と書くことができる.3次元ユークリッド空間では,和は1,2,3の範 囲で取られるので,和の記号を取り去り,
\begin{displaymath}
\mbox{\boldmath$x$}=x_i\mbox{\boldmath$e$}_i
\end{displaymath} (9)

と書く.つまり,「一つの項の中に同じ添字(suffix)が,2度現われた場合, その添字について和をとる」という規則を総和規約(summation convention)という.

和をとる添字は,疑標(dummy index)と呼ばれ,項の中だけで,通 常他の文字と置き換えが可能である.それに対して,和をとらない 添字は自由標(free index)と呼ばれる.


ポイント』指標表示と総和規約に関する注意

  1. 総和を取るという約束以外は,指標記号を用いている場合 には,通常の四則演算にしたがうので,交換法則や結合法則が使 える.

  2. 丁寧に書けば,ベクトルは成分と基底ベクトルの積の線形 結合で表されるが,成分だけで表示する場合が多い.

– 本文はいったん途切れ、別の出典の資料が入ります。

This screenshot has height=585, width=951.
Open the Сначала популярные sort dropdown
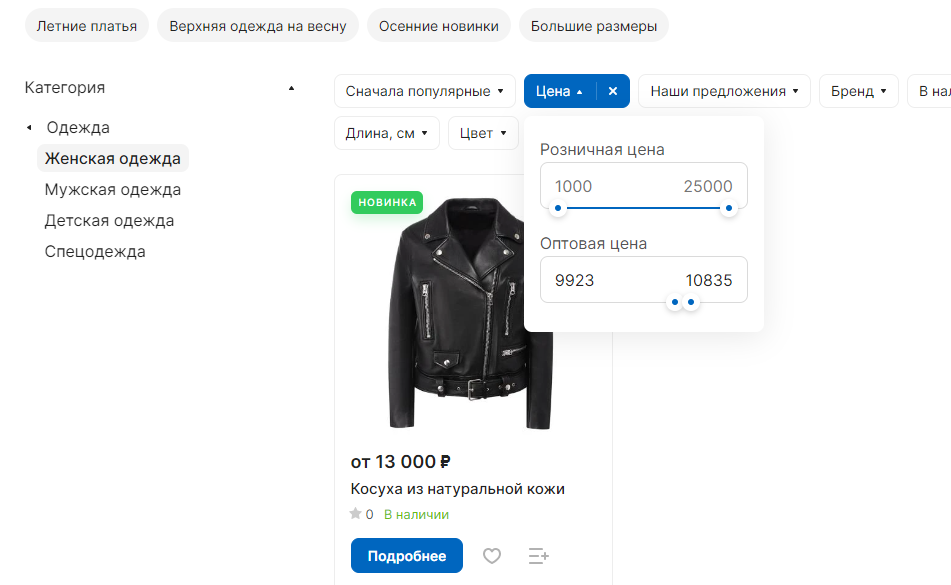pyautogui.click(x=425, y=91)
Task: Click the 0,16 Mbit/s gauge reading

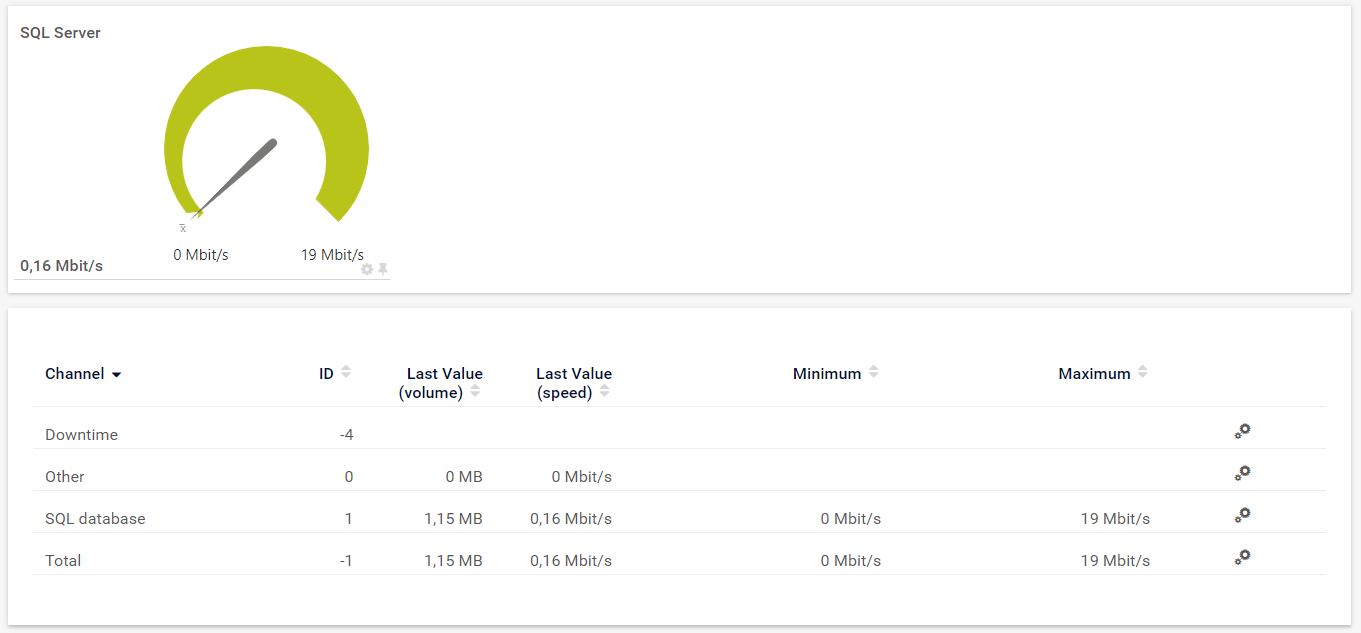Action: [61, 266]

  3. 同じ項の中の添字が現われる回数は,1回または,2回であ る.たとえば,$a_ib_ic_i$は3回でてくるので誤りである.2回で てくれば,擬標として扱い総和規約によって和をとる.1回ならば 自由標であるので,和をとらない.

  4. 同一項に2度現われる擬標は項ごとに別の文字に置き換え 可能であるが,すでに添字として使っている文字はその置き換えで 使ってはならない. $a_ia_ic_k+b_jb_jd_k$ $a_ia_ic_k+b_ib_id_k$とか, $a_la_lc_k+b_lb_ld_k$とか, $a_ja_jc_k+b_ib_id_k$とかに置き換えるのは良いが, $a_ka_kc_k+b_jb_jd_k$に置き換えるのは誤りである.

  5. 自由標がある場合には,左辺および右辺の全ての項に同じ 自由標が必ず含まれていなければならない.

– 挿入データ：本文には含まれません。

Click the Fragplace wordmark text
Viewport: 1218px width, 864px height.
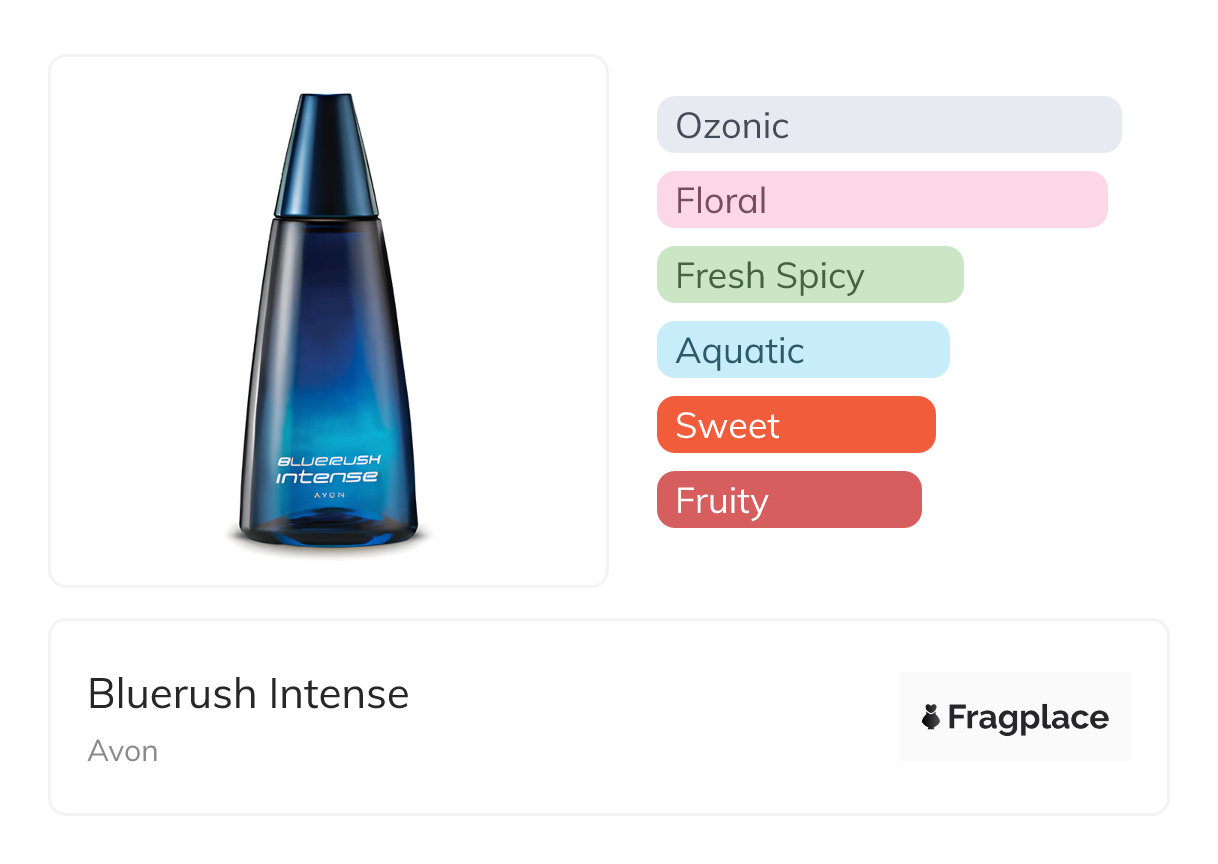pos(1028,717)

  6. 自由標を置き換える場合には,式全体で(左辺と右辺とも に)全ての自由標を別の文字に置き換えることはできるが,特定の 項のみの添字は勝手に他の文字に変えてはならない(ただし,特定 の成分に対して成り立つ式であることが注釈として与えられている 場合には,置き換えることができないが,普通そのような式はエレ ガントさに欠けるので使われないはずである).

  7. 自由標を置き換える場合にも,すでに添字として使ってい る文字は置き換えに使ってはいけない.

  8. 総和規約を使っている式を他の式に代入する場合には,上 の約束に従って,文字を置き換えることが多い.

  9. 総和規約に従わない添字は,括弧( )でくくるなどで区別 するのが良いでしょう.